To paint or not to paint – that is the question. Is painting antique furniture okay? Sometimes yes, sometimes no. We’ve all seen the episodes of The Antiques Roadshow where the valuation comes back on a piece that was cleaned and refinished only to find that the cleaning/refinishing reduced the potential value by 50% or more. It’s enough to instill fear into the most hearty refinisher! But, when is it okay? I would argue, more often than not, no worries.
First, let’s discuss the difference between “antique” and “vintage”.
- Antique – over 100 years old (as of this writing, prior to 1922)
- Vintage – between 20 – 99 years old (as of this writing 1923-2002). Vintage also generally connotes cultural significance such as “Mid-Century Modern” pieces or those made by well-known makers such as Stickley or Knoll.
So, for example, when I sold my parents fine quality 1950’s era traditional mahogany dining room set, it was old furniture, but not culturally significant like a Mid-Century modern set might be. So, it might have been termed “vintage” but really, it was just older furniture of no cultural significance. Even had it been from a legacy furniture maker such as Henredon or Kindel it wouldn’t be “appreciating” in value. At the estate sale, we originally put a price of $750.00 on the set. A gentleman came back twice waiting to see if we’d discount it and by the end of the two-day estate sale, I was happy to receive $150.00 for the set and see it go to someone who really wanted it (and I didn’t have to pay to have it removed and likely trashed). My guess is, he painted it (which would have made my dad roll over).
Speaking of my Dad (whom I miss dearly!) – he found this old desk at a barn sale somewhere when I was in elementary school and refinished it to match my bedroom set. It was possibly over 100 years old at the time (certainly is now!) but it wasn’t a fine antique so refinishing and painting was a great upgrade. I don’t recall what it looked like prior to him painting it. It will always have a place of pride in my home.

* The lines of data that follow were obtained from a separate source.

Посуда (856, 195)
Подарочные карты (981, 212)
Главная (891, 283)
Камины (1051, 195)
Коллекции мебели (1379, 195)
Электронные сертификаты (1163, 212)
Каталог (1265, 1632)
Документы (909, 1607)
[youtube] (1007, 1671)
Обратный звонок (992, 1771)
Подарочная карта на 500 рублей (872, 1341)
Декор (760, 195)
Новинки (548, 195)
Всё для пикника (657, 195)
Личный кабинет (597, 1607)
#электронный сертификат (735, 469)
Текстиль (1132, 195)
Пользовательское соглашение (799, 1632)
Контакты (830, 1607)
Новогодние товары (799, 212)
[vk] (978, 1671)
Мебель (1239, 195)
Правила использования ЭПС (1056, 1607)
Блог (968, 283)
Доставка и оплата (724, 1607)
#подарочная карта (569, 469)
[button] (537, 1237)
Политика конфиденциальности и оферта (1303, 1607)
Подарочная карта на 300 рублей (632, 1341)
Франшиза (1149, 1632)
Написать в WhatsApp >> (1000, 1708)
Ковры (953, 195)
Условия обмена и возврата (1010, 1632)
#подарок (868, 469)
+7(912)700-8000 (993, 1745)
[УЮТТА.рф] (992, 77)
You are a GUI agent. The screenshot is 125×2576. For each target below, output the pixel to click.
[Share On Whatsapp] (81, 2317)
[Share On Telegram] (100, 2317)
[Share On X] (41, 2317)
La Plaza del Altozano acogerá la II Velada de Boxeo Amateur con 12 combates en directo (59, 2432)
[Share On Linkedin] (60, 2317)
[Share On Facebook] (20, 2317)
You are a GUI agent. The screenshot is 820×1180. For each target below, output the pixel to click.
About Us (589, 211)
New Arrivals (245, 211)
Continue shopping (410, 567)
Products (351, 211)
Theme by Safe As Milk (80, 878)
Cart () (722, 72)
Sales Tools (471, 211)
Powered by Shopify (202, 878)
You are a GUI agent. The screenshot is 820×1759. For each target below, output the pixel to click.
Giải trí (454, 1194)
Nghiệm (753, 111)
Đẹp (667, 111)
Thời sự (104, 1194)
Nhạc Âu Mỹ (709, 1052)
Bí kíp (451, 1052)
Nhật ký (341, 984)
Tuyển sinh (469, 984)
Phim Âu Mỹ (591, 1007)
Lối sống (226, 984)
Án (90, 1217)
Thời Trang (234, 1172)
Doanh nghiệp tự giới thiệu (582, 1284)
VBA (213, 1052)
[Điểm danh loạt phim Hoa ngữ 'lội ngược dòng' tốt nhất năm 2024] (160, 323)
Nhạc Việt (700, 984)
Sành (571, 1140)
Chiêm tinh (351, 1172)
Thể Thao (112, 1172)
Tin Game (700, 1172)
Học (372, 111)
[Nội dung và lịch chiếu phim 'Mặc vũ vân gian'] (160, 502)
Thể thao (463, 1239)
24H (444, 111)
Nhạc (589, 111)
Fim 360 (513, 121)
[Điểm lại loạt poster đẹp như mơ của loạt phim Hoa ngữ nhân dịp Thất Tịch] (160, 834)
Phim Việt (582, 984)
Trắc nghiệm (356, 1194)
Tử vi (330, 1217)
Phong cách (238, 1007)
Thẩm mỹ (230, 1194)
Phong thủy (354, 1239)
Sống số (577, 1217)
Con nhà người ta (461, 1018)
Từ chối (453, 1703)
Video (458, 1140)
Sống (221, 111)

I’ve posted about this project before. My Hingham, MA clients had this ginormous Harden Furniture modular cherry wall unit. Very expensive, classic. Probably just around 20 years old at the time I was working for them. But, it’s dated looking. Highly functional, but dated. Even though it was a great quality piece, it would never become a fine antique with age. Painting was like giving it the breath of life – adding years of use. It would have otherwise either been sent to a landfill, or sold for pennies to someone who would repaint it.
This is what folks from The Antiques Roadshow have to say about painting antique furniture:
Several years ago I produced a decoration magazine called ::Surroundings:: and this image above was the cover for one of the issues. I created this editorial vignette in the showroom of my friends who owned Trianon Antiques in the Boston Design Center. Featured is French settle with gilded frame and in the foreground is a Biedermeier chair. Part of the determination of whether painting antique furniture is okay is to consider if it will make the item look better. Of course, this can be subjective. But to my view – the settee frame could be repainted and not necessarily re-guilded without harming the aesthetic value of the piece. But in the case of the Biedermeier chair, the burled wood and finish are part of the overall historical aesthetic value of this style of furniture and it would be a crime to cover that up. It would ruin any monetary value because it ruins the aesthetic value.
This L and J.G. Stickley Arts and Crafts Bench is for sale at 1st Dibs for $4,800.00. I would say that this should not be repainted even though it’s not hugely expensive and not overly likely to go up in value. But the intrinsic nature of the stained wood is part and parcel of the style, plus it’s attributed to one of the Stickley brothers.
That said, if you had this piece lying around and wanted to update it, I wouldn’t think it would be the end of the world to paint it. It is antique as it’s likely just around 100 years old, but the leather has been replaced and is faux and it’s not from Stickley or other known furniture maker.
This is a beautiful looking piece of furniture. Great for storage with a lovely flame mahogany veneer on the door fronts. If you looked quick and saw it’s for sale on 1st Dibs, you might think this is a fine antique. But it’s actually late 20th Century and only selling for $1,450.00. This is a candidate for a new paint job if the existing finish isn’t to your liking, but the shape and storage are.
And what of this beauty? If you were to consider repainting this antique furniture – you’d be committing a crime against decorative history – plus you’d lose all value. This is an early 19th Century sideboard attributed to Duncan Phyfe and is listed on 1st Dibs for $22,500.00.
So, the upshot is, if you’re thinking about painting antique furniture, consider the age, maker and historical context of the item. Just because something is old doesn’t mean it’s a fine quality piece worthy of protection. Even newer pieces that may have been expensive may no longer have much value due to changing trends in style. But fine antiques, especially if they are attributable to a specific maker and are the epitome of their particular style (such as Stickley or Phyfe) need to be preserved as they are.